A própria UFMT, segundo ele, possui equipamentos e pessoal qualificado para realizar as análises, mas o processo para prestar esse serviço à comunidade enfrenta barreiras burocráticas que precisariam ser superadas com celeridade diante da urgência da situação.
Ao final da entrevista, o professor apresentou seu projeto de divulgação científica, o "Ciência sem Moagem", que busca traduzir o conhecimento científico para uma linguagem acessível ao grande público através das redes sociais e de um livro recém-lançado. “Evitar, né? As trevas da ignorância, como eu sempre falo, é necessário”, concluiu, defendendo a ciência como uma ferramenta essencial para a transformação da sociedade.
Sobre casos de intoxicação por metanol no Brasil
O esquema de falsificação de bebidas alcoólicas com metanol se tornou uma grave crise de saúde pública no Brasil, com a maioria dos casos concentrados no estado de São Paulo. De acordo com levantamentos de portais como G1, UOL e CNN Brasil, até o início de 2024, as autoridades de saúde paulistas confirmaram dezenas de internações e um número significativo de óbitos ligados diretamente ao consumo das bebidas contaminadas.
Investigações da Polícia Civil apontam para a participação do crime organizado, especialmente o PCC (Primeiro Comando da Capital), que estaria desviando metanol de uso industrial para adulterar bebidas de baixo custo, como uísques, vodcas e gins falsificados, vendidos principalmente em comunidades e adegas de periferia. A motivação seria o alto lucro obtido com a fraude.

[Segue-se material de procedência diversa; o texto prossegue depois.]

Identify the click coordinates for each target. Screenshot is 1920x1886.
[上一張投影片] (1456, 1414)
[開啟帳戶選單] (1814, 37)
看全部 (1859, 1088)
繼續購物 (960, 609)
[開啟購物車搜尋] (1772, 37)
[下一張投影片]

O balanço oficial, atualizado nesta quarta-feira (29), registrou 59 pessoas intoxicadas e pelo menos 15 mortes confirmadas. Nove em São Paulo, três no Paraná e três em Pernambuco. Outros 9 óbitos estão sendo investigados, três em Pernambuco, dois no Paraná, um em Minas Gerais, um no Mato Grosso do Sul, e dois em São Paulo.
A situação levou o Ministério da Saúde a importar em caráter de urgência o antídoto fomepizol para tratar os pacientes. A polícia realizou diversas operações que resultaram na apreensão de milhares de litros de bebidas adulteradas e na prisão de suspeitos de envolvimento no esquema. O alerta permanece em nível nacional, com recomendação para que consumidores e comerciantes verifiquem a procedência das bebidas e desconfiem de preços muito abaixo do mercado.